Please repeat the rows from the line containing "Task: Select Content I haven't read" through the end of the rows, replacing "icon" with "symbol" and changing nothing else. Omit the pictures.

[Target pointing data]
╔══
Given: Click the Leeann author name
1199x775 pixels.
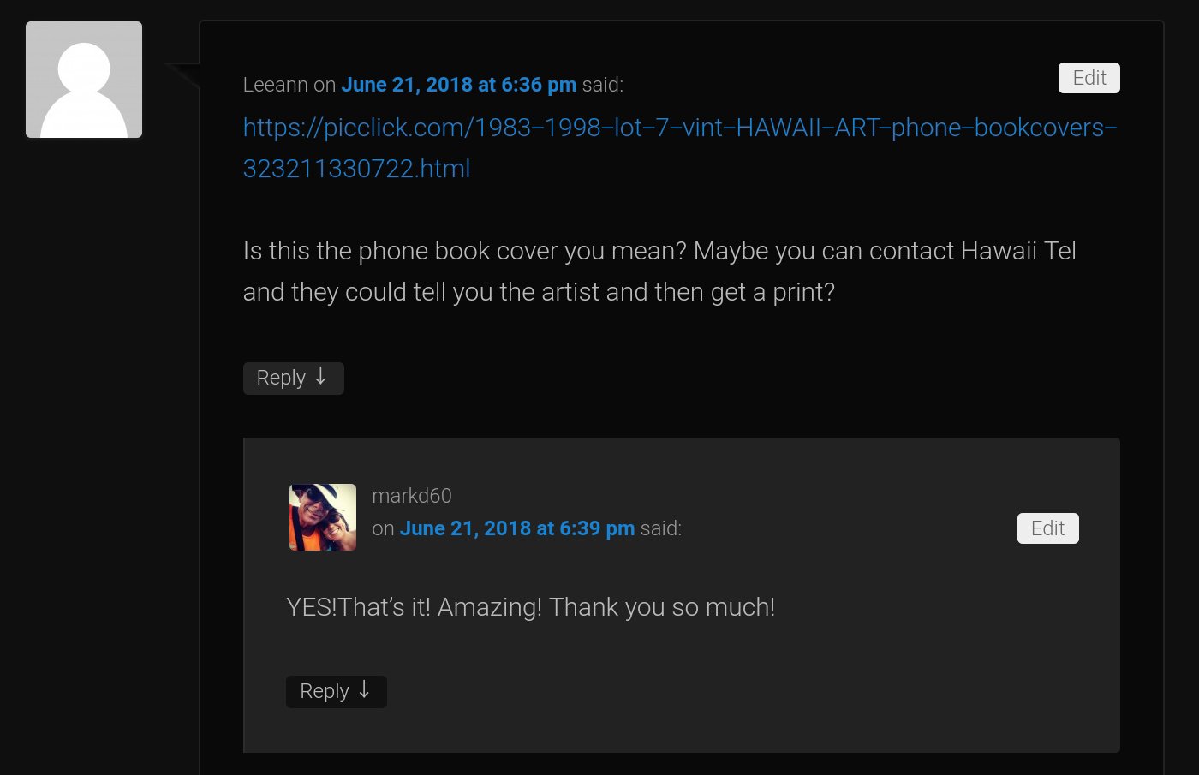Looking at the screenshot, I should point(275,85).
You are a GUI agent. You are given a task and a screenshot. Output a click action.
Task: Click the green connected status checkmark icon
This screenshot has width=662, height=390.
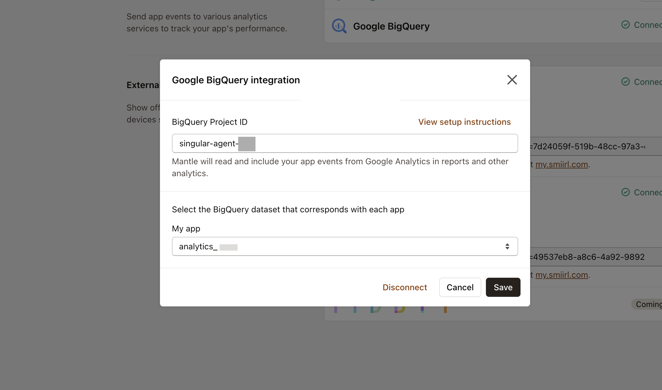625,26
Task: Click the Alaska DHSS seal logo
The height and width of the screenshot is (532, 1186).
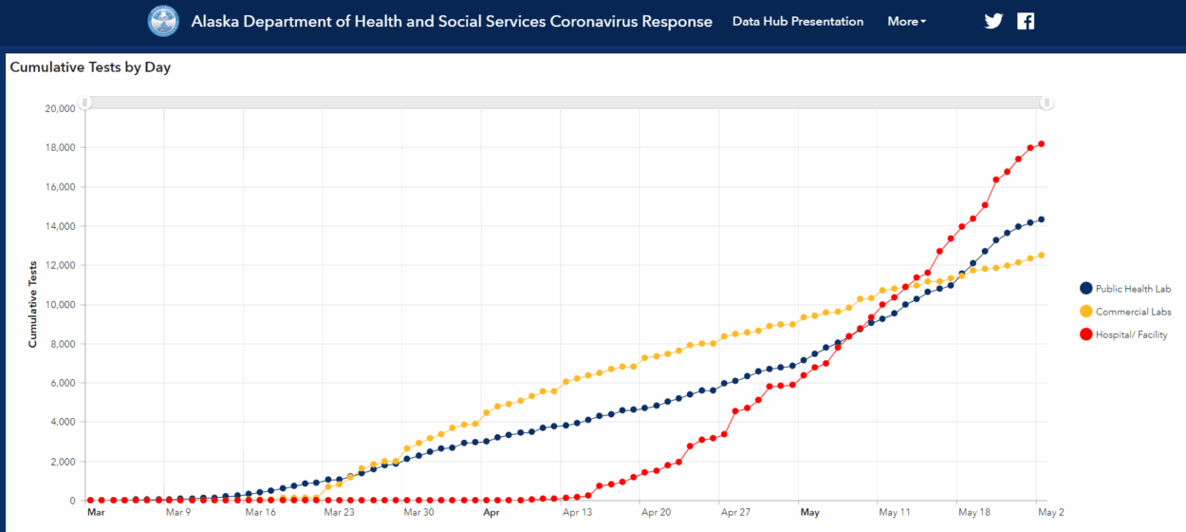Action: point(163,21)
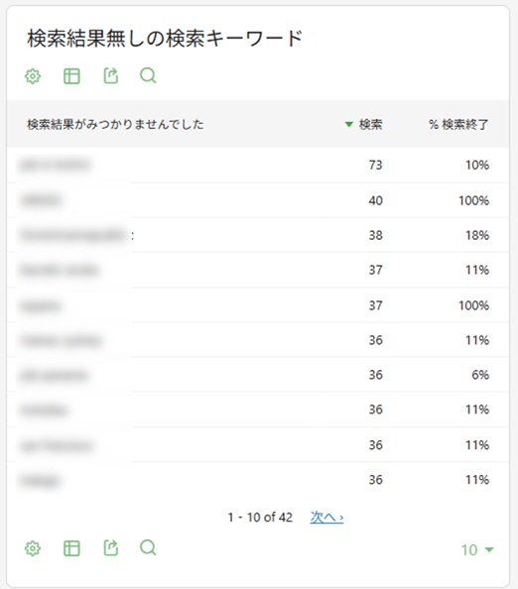518x589 pixels.
Task: Click the row with 38 searches and 18%
Action: (x=258, y=235)
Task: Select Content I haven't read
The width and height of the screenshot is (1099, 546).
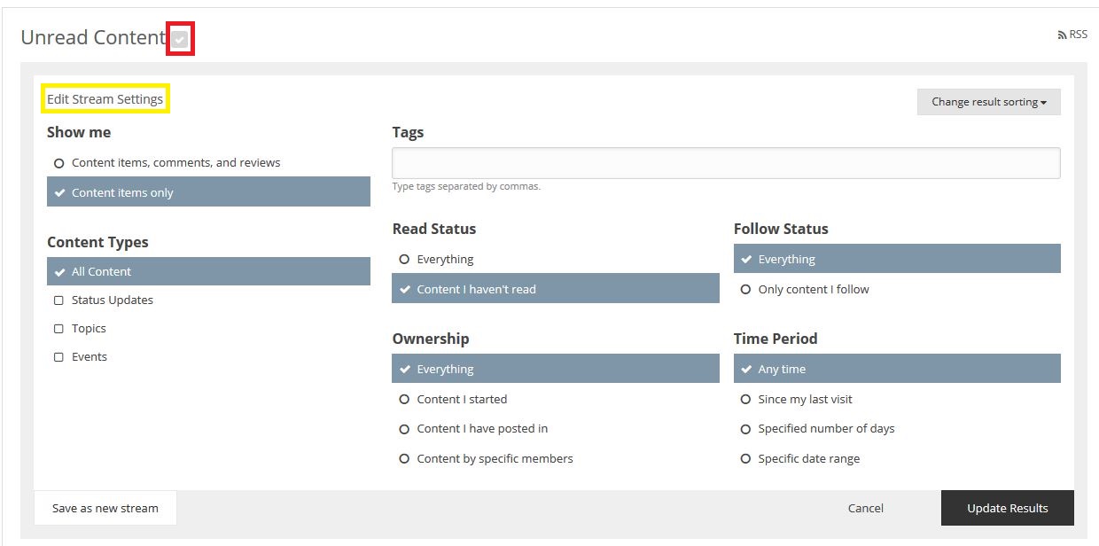Action: [x=556, y=289]
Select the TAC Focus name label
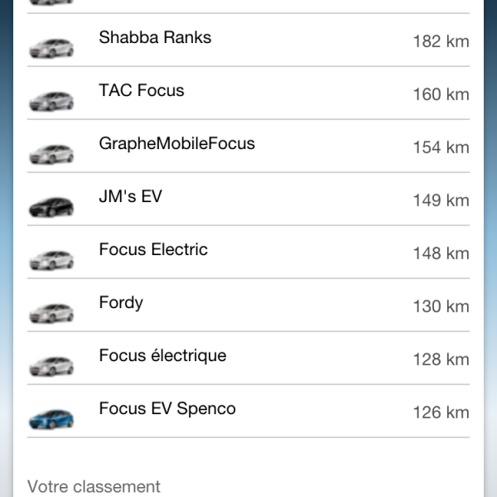This screenshot has width=497, height=497. 142,90
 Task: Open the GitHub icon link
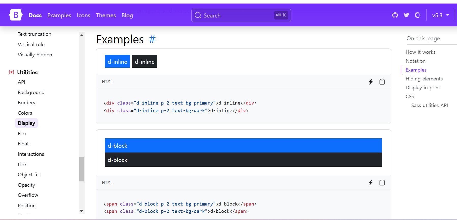[395, 15]
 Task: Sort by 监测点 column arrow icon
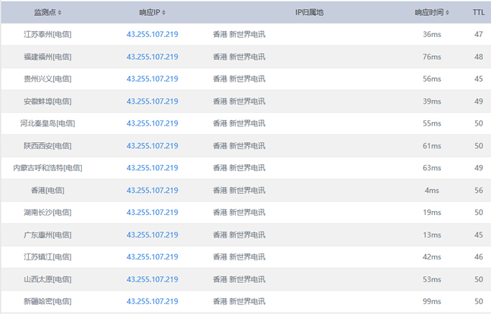[60, 13]
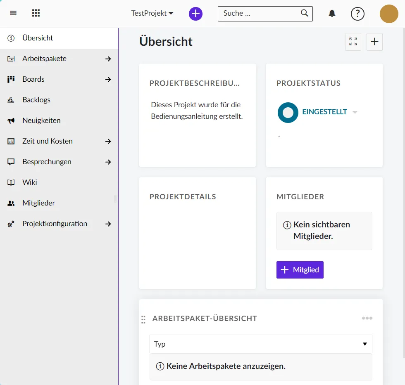Enter fullscreen overview mode
Image resolution: width=405 pixels, height=385 pixels.
pyautogui.click(x=353, y=42)
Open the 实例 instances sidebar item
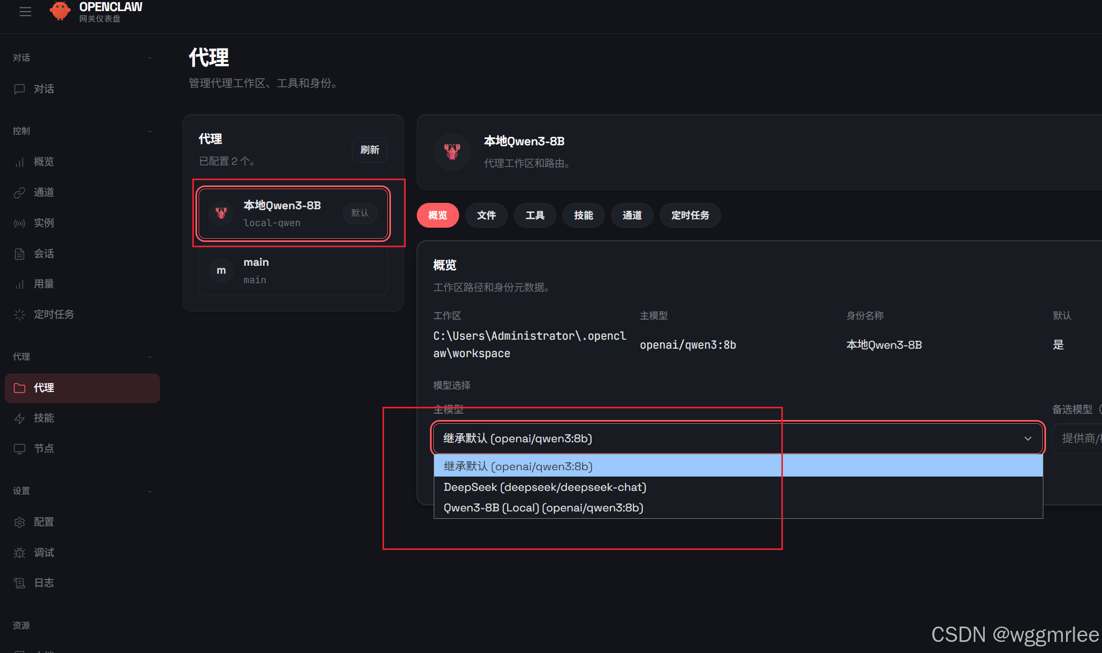Screen dimensions: 1102x653 click(44, 223)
╚══
* SOLUTION:
Task: Select Content I haven't read
The width and height of the screenshot is (1099, 546).
Action: [x=556, y=289]
Select the TAC Focus name label
This screenshot has width=497, height=497. 142,90
 Task: Open the GitHub symbol link
[395, 15]
 Task: Sort by 监测点 column arrow symbol
[60, 13]
Enter fullscreen overview mode
Image resolution: width=405 pixels, height=385 pixels.
pyautogui.click(x=353, y=42)
Open the 实例 instances sidebar item
Screen dimensions: 1102x653 click(44, 223)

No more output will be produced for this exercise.